Certes, entrer dans les détails de la longue liste d'événements socioculturels portant la griffe de Lucie Charland constituerait un exercice des plus périlleux, variétés obligent. Mais quel que soit le type d'événement ou d'encadrement vécu par les étudiants, le temps d'une session ou de quelques années, Lucie Charland révèle s'être constamment efforcée d'accorder, dans chaque cas, un "traitement personnalisé" à la mesure des besoins et des attentes de chaque groupe ou individu.
"Lucie a été la seule personne à me faire confiance à l'Université Laval, en me permettant d'acquérir de l'expérience professionnelle, se rappelle Karine Létourneau, graphiste de profession. Alors que j'étais inscrite à la banque d'étudiantes-graphistes du SASC, elle a cru à mon potentiel et m'a offert du travail. En fait, ses principales qualités sont l'écoute et l'encouragement. Elle a le don de nous mettre immédiatement en confiance. Dès le premier contact, on se sent quelqu'un d'important."
Place aux jeunes
Lucie Charland considère que les premières personnes
à être véritablement convaincues de la qualité
de leur projet demeurent les étudiants eux-mêmes,
qu'ils montent une pièce de théâtre ou qu'ils
organisent un festival. "Je dis toujours aux étudiants
qu'ils sont les maîtres d'oeuvre de leur projet et que les
mauvaises décisions n'existent pas. L'essentiel consiste
à les épauler le mieux possible dans les diverses
phases de leur activité. De façon générale,
je crois qu'on ne laisse pas assez de chances aux jeunes dans
notre société. Tout se passe comme si on essayait
d'étouffer la folie et la créativité qui
sommeillent en tout être humain." Pour avoir reçu
les confidences de beaucoup d'étudiants au fil des années,
Lucie Charland se dit très sensible à la détresse
psychologique vécue à l'occasion par plusieurs d'entre
eux: "Certains m'ont même parlé de leur intention
de se suicider.Les étudiants ont tellement besoin d'être
reconnus, salués et encouragés!"
Dave Ouellet, directeur général de Radio Campus Laval et ancien membre du Club de production vidéo de l'Université, n'en finit plus de louer la disponibilité proverbiale de Lucie Charland: "Plusieurs soirs de suite et sans jamais compter son temps, Lucie venait voir les films que nous avions réalisés, alors que rien ne l'y obligeait.

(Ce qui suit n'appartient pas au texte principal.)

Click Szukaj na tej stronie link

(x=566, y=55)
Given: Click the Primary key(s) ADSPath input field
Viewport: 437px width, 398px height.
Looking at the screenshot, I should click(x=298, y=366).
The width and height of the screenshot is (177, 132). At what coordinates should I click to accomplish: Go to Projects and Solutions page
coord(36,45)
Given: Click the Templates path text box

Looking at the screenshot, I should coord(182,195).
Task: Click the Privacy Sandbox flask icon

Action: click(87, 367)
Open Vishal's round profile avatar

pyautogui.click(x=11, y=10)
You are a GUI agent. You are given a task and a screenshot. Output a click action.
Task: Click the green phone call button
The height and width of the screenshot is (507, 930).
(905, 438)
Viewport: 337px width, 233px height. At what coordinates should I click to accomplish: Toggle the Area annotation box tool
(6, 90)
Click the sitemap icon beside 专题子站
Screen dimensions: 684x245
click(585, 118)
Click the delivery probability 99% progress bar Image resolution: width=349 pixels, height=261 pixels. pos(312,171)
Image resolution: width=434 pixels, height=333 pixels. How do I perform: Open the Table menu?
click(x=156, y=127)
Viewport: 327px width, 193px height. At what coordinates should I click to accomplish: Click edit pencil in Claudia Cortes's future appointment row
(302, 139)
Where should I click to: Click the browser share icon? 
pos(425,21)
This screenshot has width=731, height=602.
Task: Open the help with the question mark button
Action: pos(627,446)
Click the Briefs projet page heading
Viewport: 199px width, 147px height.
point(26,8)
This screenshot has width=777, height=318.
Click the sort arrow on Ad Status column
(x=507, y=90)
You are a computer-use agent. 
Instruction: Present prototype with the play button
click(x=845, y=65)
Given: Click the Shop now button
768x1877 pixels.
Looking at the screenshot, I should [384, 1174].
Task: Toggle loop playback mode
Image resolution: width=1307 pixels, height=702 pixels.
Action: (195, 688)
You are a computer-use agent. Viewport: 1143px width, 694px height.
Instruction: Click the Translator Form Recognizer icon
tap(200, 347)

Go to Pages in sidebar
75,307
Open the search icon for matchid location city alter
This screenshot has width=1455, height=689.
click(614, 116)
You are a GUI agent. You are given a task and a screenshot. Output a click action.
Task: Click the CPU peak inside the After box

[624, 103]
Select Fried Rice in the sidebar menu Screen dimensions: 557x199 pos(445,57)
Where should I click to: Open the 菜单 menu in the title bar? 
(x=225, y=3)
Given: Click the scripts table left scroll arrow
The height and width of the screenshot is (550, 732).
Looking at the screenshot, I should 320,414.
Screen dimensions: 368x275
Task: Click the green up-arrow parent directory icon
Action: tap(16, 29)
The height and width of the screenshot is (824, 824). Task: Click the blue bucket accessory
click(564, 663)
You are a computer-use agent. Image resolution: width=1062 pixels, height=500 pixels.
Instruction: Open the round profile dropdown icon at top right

Chose certaine, son départ constitue une grande perte pour les étudiants et pour l'Université. Par le biais des projets socioculturels, elle a énormément contribué au rayonnement de l'Université Laval. Nous nous interrogeons sur le non-renouvellement de son contrat, surtout quand l'Université affirme promouvoir l'excellence en ses murs et vouloir mettre ses priorités sur les étudiants."
La croisée des chemins
Quand on lui parle de la pétition parrainée
par Radio Campus Laval incitant la direction de l'Université
à revoir sa décision concernant son contrat, ou
de la "Muse Reconnaissance" qui lui a été
remise le 20 avril au Théâtre de la Cité universitaire
"pour sa contribution au développement de la vie culturelle",
dans le cadre de la remise annuelle des prix des arts et de la
culture. Lucie Charland se dit très touchée par
ces gestes d'appui de la communauté étudiante.
Le mot prononcé lors du Gala des Muses par Hélène McClish, une autre étudiante qui a bénéficié de ses qualités humaines et professionnelles, traduit bien le sentiment général: "Malgré la modernité et la course à la spécialisation, il subsiste des passeurs. Des êtres qui, à la croisée des chemins, nous dictent la voix, nous indiquent le chemin à suivre sans rien nous imposer, mais en nous poussant un p'tit "T'es capable". Ces êtres qui donnent un visage humain à une université qui se complaît dans l'anonymat, il n'en existe que trop peu. Mais Lucie Charland est de ceux-là (...) Avec des petits gestes, avec ses mots à elle, elle a fait la différence. C'est cette contribution humaine, cette contribution du coeur que nous voulons souligner aujourd'hui, en nous campant dans l'illusion que son long départ est un long congé."